Des parents s’impliquent
Dans la société, quelques enfants normaux ont tendance à stigmatiser les enfants en état handicap. Et cela engendre souvent le manque de confiance chez eux. Ils peuvent échapper à ces comportements sociétaux lorsqu’ils sont bien défendus et protégés par les parents comme c’est le cas avec la mère de l’élève Hadjarata.
“Elle n’est pas embêtée par les autres enfants à cause de son handicap car à mon avis cela dépend de la manière dont les parents s’occupent de l’enfant en déficience auditif. Si les parents ne s’occupent pas de leur enfant handicapé, c’est évident qu’il soit à la merci de tout le monde. Les conseils que je donne aux parents d’enfants handicapés auditifs, c’est de leur demander de ne pas les délaisser, de bien s’occuper en leur donnant la chance d’aller à l’école. C’est important qu’ils apprennent et la preuve avec notre fille Hadjarata, on communique bien. Elle écrit tout ce qu’elle a besoin de dire”, poursuit-elle.
“Pour détecter la surdité chez son enfant, il faut effectuer un dépistage précoce avec ORL. Le dépistage permet également de connaitre le degré de surdité de l’enfant en vue d’utiliser la méthode adéquate et adaptée à lui”, a indiqué Makan Koné.
Dans les écoles de déficients auditifs, la majorité des enseignants ne sont pas des sourds mais ils sont appuyés par quelques enseignants sourds, notamment dans le préscolaire.
Nouhoum Keita est un enseignant, éducateur au préscolaire à l’Hippodrome. Il est sourd-muet et enseigne en petite enfance, petite section. Il est également le président de l’équipe nationale des sourds au Mali. Son équipe a remporté de multiples trophées en football en Tunisie, au Ghana, en France, au Mali et bien d’autres.
“Je ne suis pas né sourds-muets. Je suis tombé gravement malade lorsque j’étais petit et à mon rétablissement j’ai attrapé la surdité. A l’époque, il n y avait pas d’école spéciale pour les déficients auditifs. Dès que j’ai eu 12 ans, mes parents m’ont envoyé en France pour mon éducation. A Marseille je me suis spécialisé en enseignement et en langage de signes. Je n’ai pas eu assez de difficulté, car j’étais entouré des camarades sourds-muets”, raconte-t-il sa petite histoire. A ses dires, il n’a pas de difficulté pour communiquer avec ses élèves, car il est mieux placé pour comprendre leurs attentes et il possède des méthodes adéquates pour leur apprendre.

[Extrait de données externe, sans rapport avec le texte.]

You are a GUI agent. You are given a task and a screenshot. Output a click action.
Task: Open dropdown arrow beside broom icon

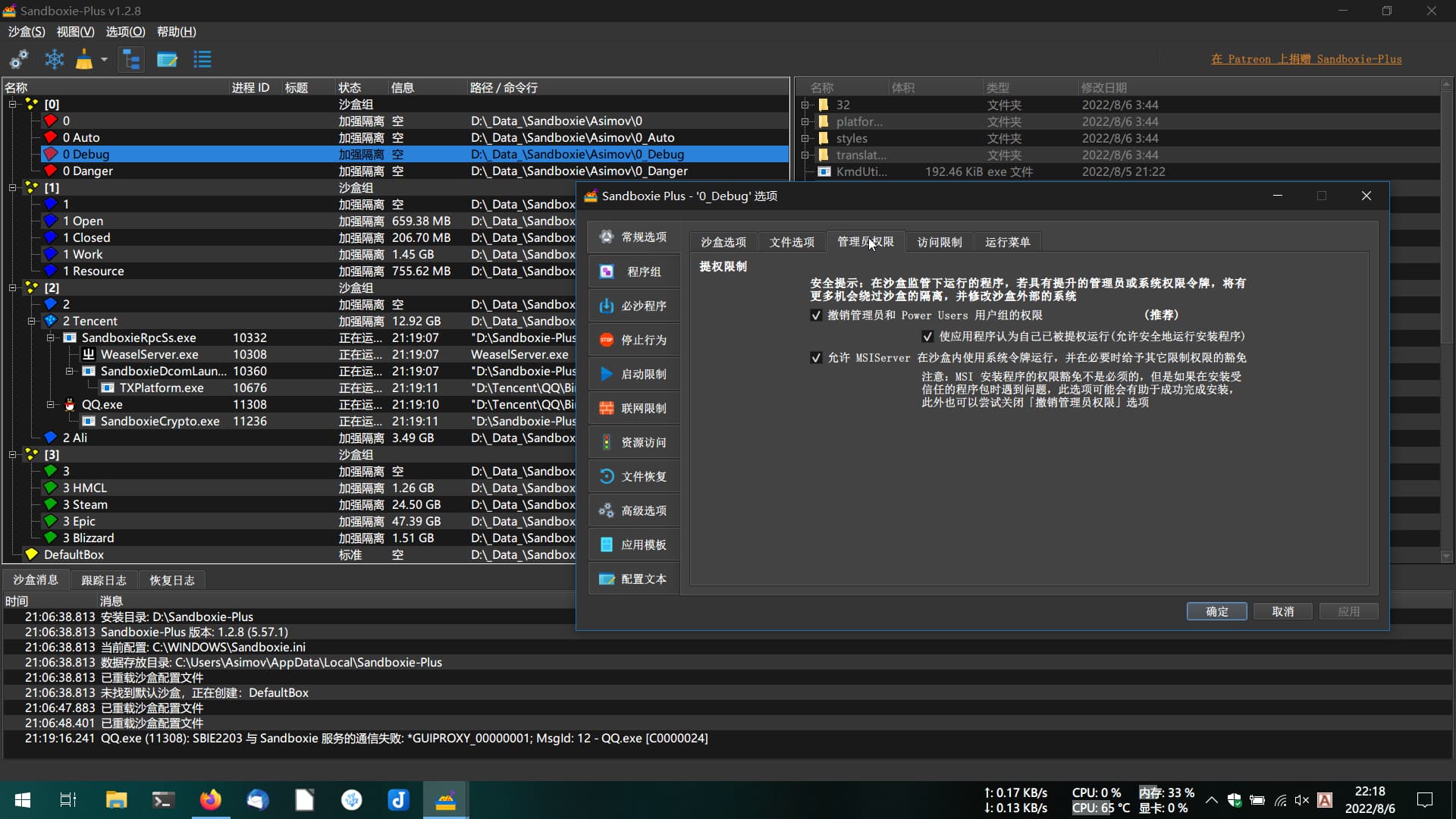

“Les conséquences liées à la surdité sont énormes, le manque de compréhension dans la société, la marginalisation des enfants en handicap auditif. L’apprentissage des déficients auditifs se déroule dans une communication purement gestuelle”, a expliqué le Directeur de Jigiya Kalanso Bakary Traoré.
A notre passage à Jigiya Kalanso, on remarque bien que les enfants déficients auditifs adorent les petites attentions et sont contents de voir des points de similarité entre eux et les personnes sans handicap. Fatoumata Kané, est une brillante élève en 6ème année à Jigiya Kalanso. Elle nous relate sa situation. “Je suis devenue sourde à la suite d’une maladie. Je parviens à bien étudier et je ne me plains pas car mon handicap ne m’empêche dans rien. A la maison, je m’exerce en lisant des documents à travers les signes. En dehors de mes études, je fais des travaux ménagers”, dit-elle.